In many ways, this makes Bure one of the first of the modern players, the player who really did see hockey as his job. His athletic abilities were his skills. Imagine the resume he would write in 1998: 
Skills: fast skating, goal scoring.
Employment history: Vancouver Canucks, CSKA
Achievements: multiple career hat tricks, two 60-goal seasons, a 58-goal season, twice more than 100 points…
If he were a visual effects animator, with a comparable resume, employers would be falling down to hire him. In the curious world of sports contracts, it didn’t work that way. But player were starting to understand this.
Does that suck? Does that take the fun out of sports? It sure does. But do we stop watching? No, we don’t. We carry on. We make judgements on the skills of other players. We assess them on all sorts of measure, both perceived and real. Life moves along.
And so Pavel Bure has returned to Vancouver, apparently forgiven. 

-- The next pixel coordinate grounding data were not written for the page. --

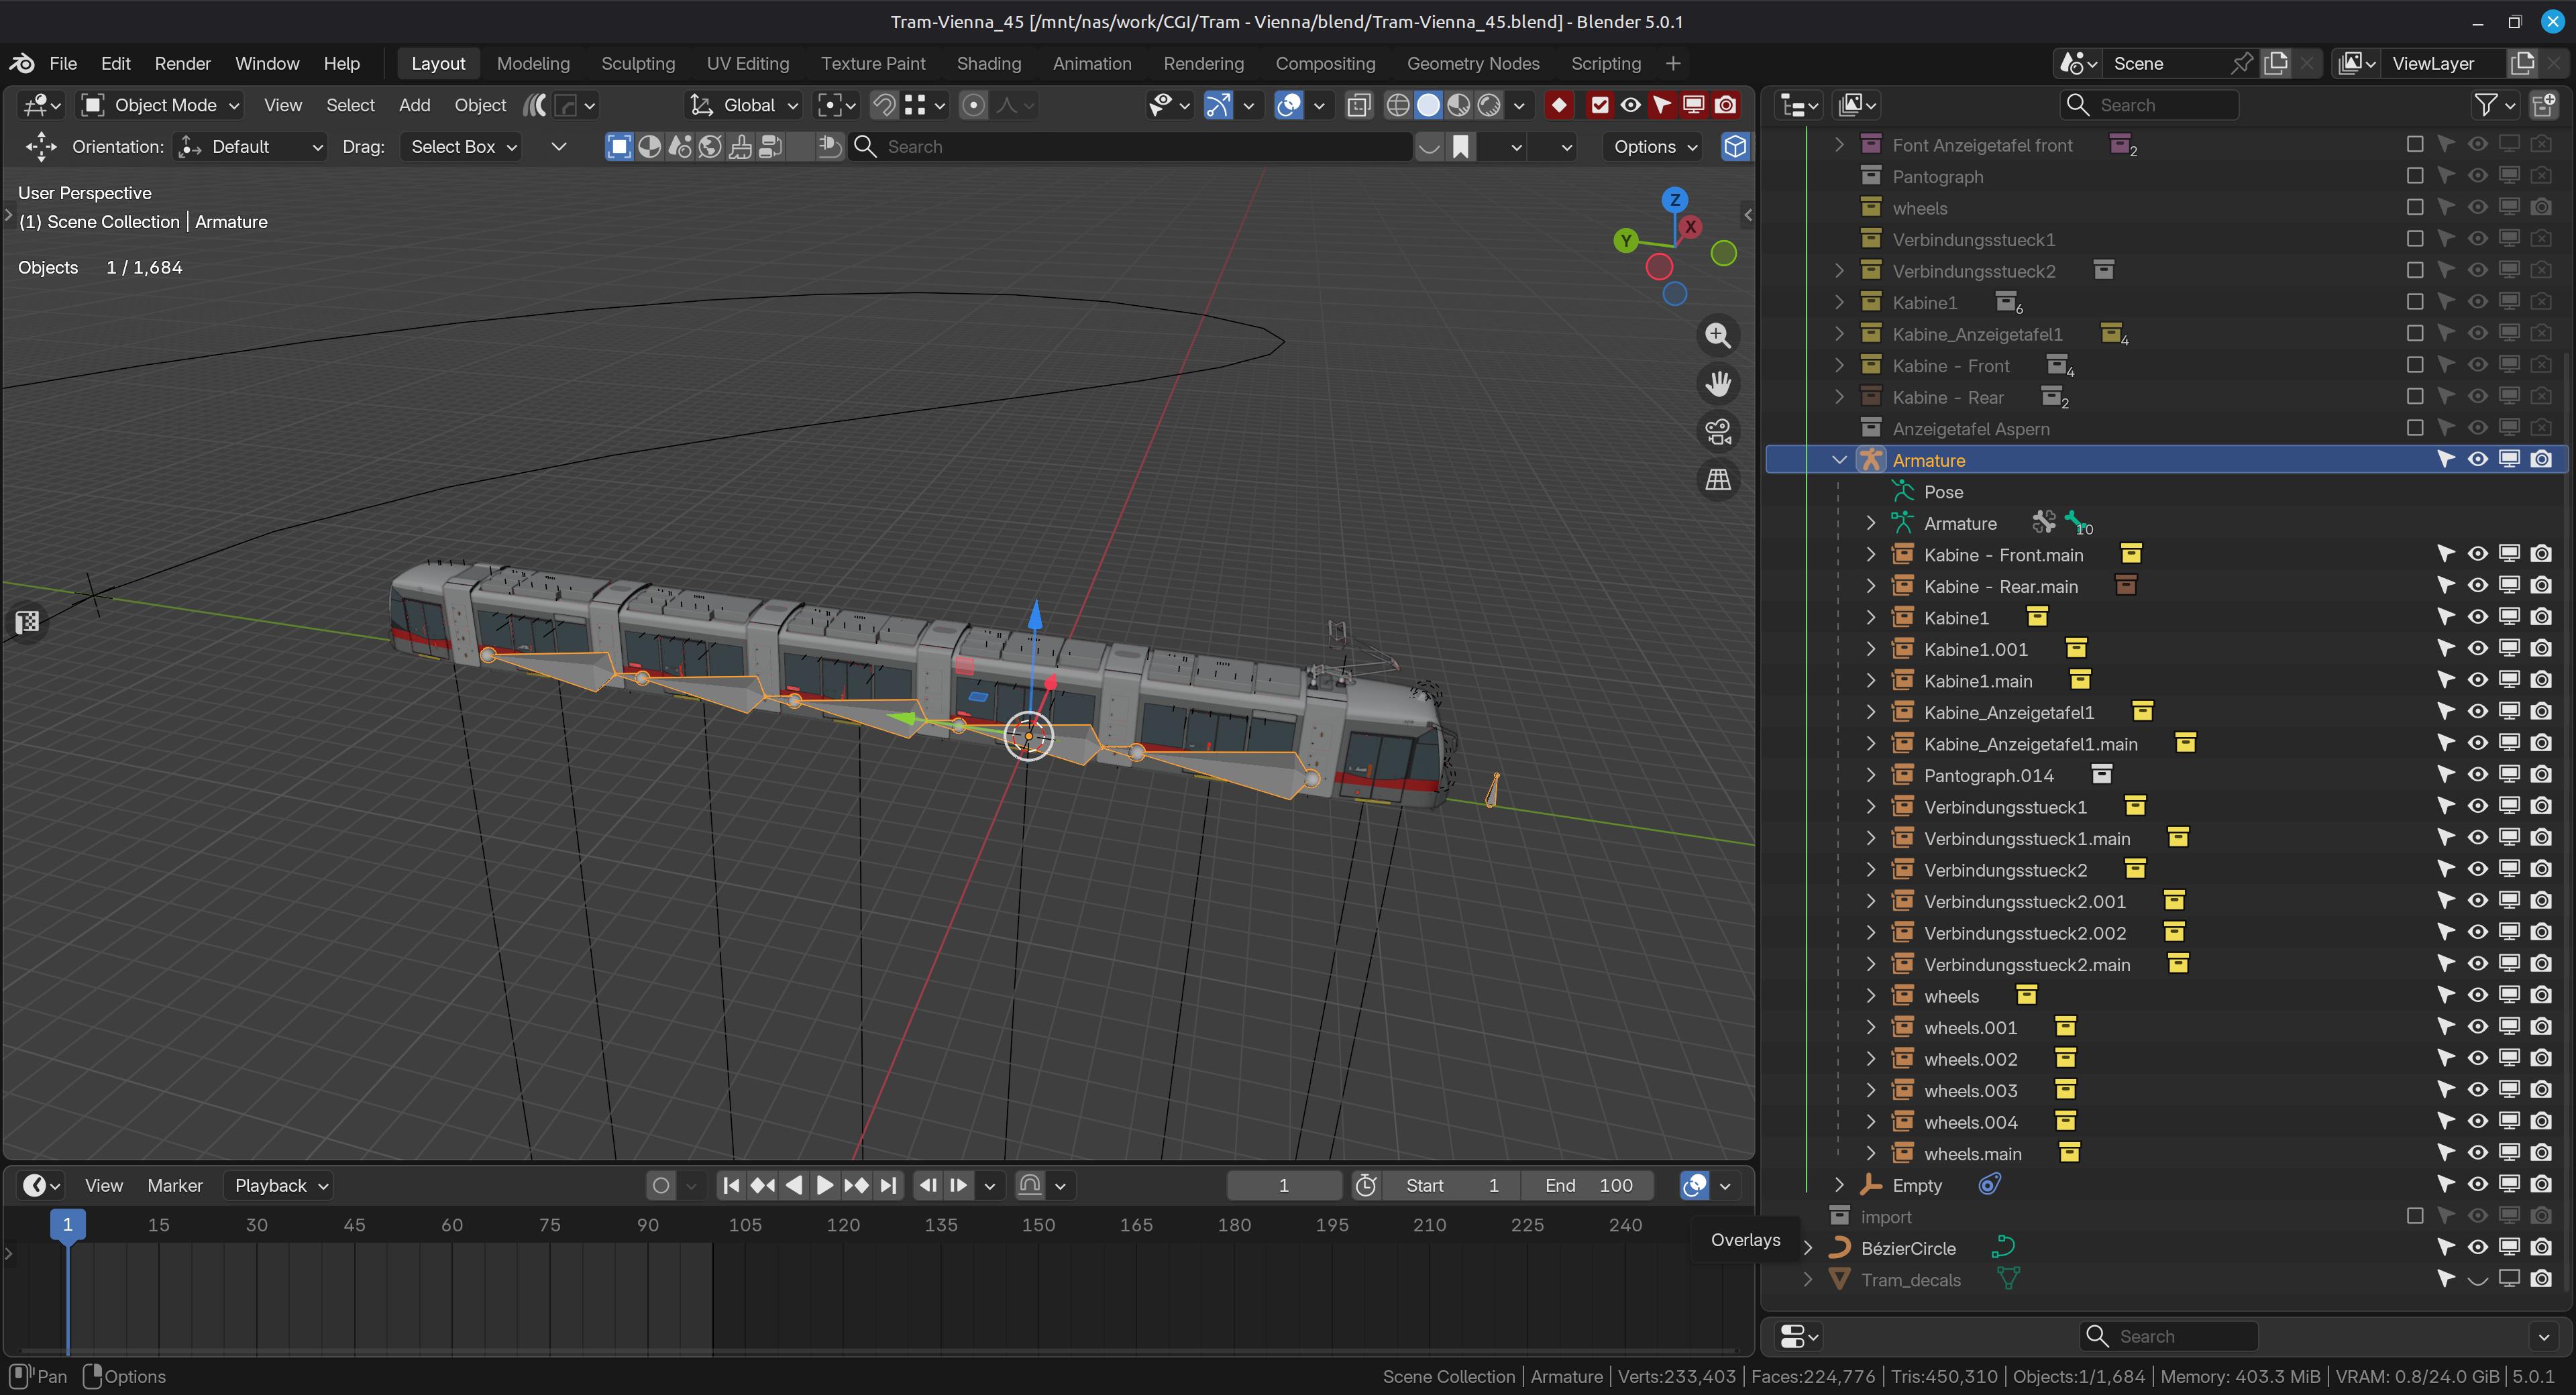Image resolution: width=2576 pixels, height=1395 pixels.
Task: Click the hand pan view gizmo
Action: point(1718,384)
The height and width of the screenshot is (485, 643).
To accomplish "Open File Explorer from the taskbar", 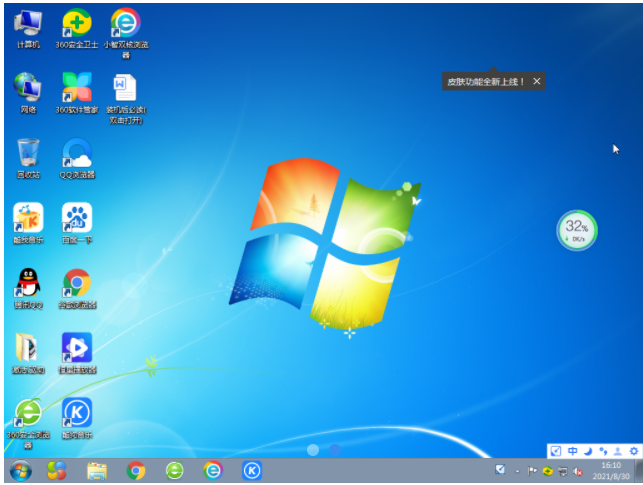I will 97,470.
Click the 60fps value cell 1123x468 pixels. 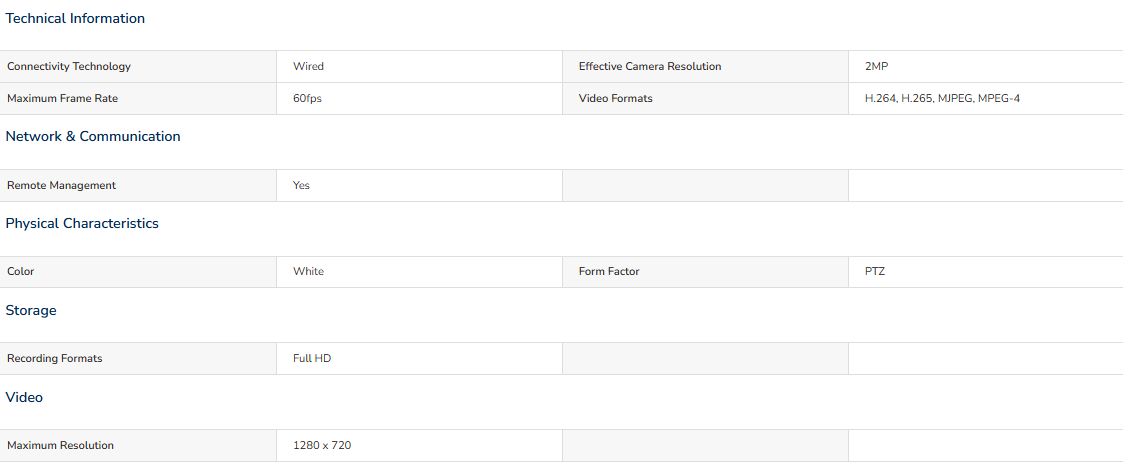click(420, 99)
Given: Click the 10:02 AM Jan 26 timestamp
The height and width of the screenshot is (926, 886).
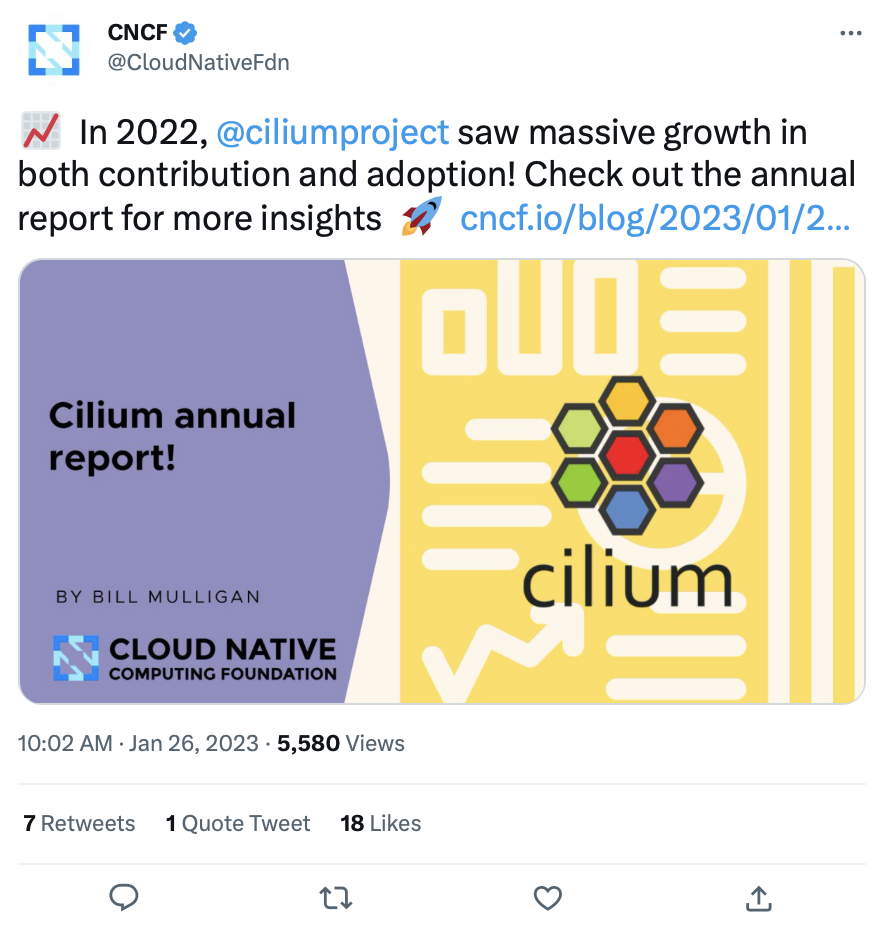Looking at the screenshot, I should [138, 743].
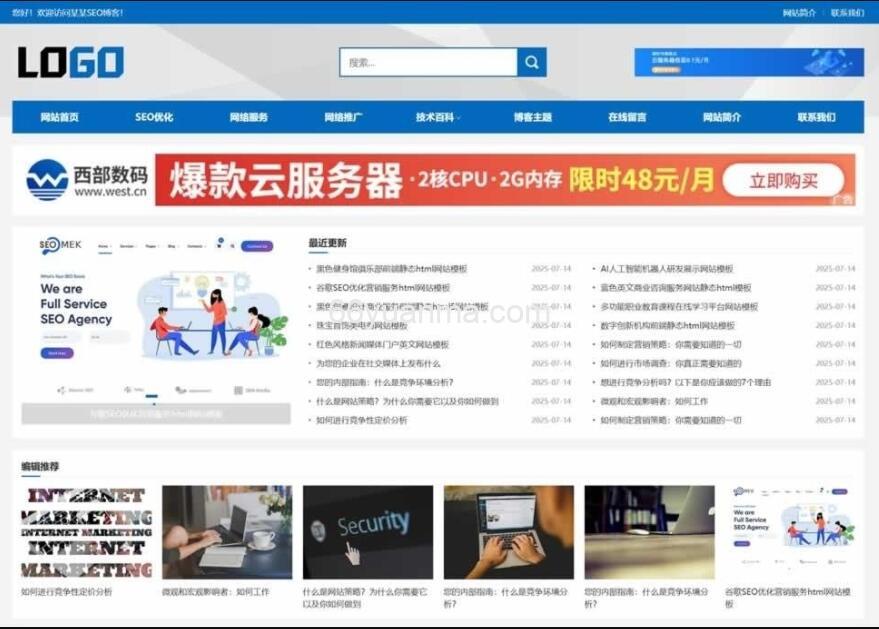Open the 技术百科 dropdown menu
The height and width of the screenshot is (629, 879).
coord(436,116)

It’s said that for so long, he was sure that fans in Vancouver would be upset with how he left. Perhaps he recognized how he had blown the cover off of the perception of professional sport as pure and for its own sake, that he had revealed the new paradigm of hockey player as employee. Perhaps not. What he did know is that he had removed himself from a place that was enamored with his skills. The team’s success was very closely tied to his abilities. And he walked out on them.
It did stick in the gut. Many still feel that pain. But it seems most others have pushed aside whatever animosity that might have existed. Our hero is back and he is forgiven. The reasons don’t seem to matter; all we have is the best player to ever skate for the home team and he wants to be here.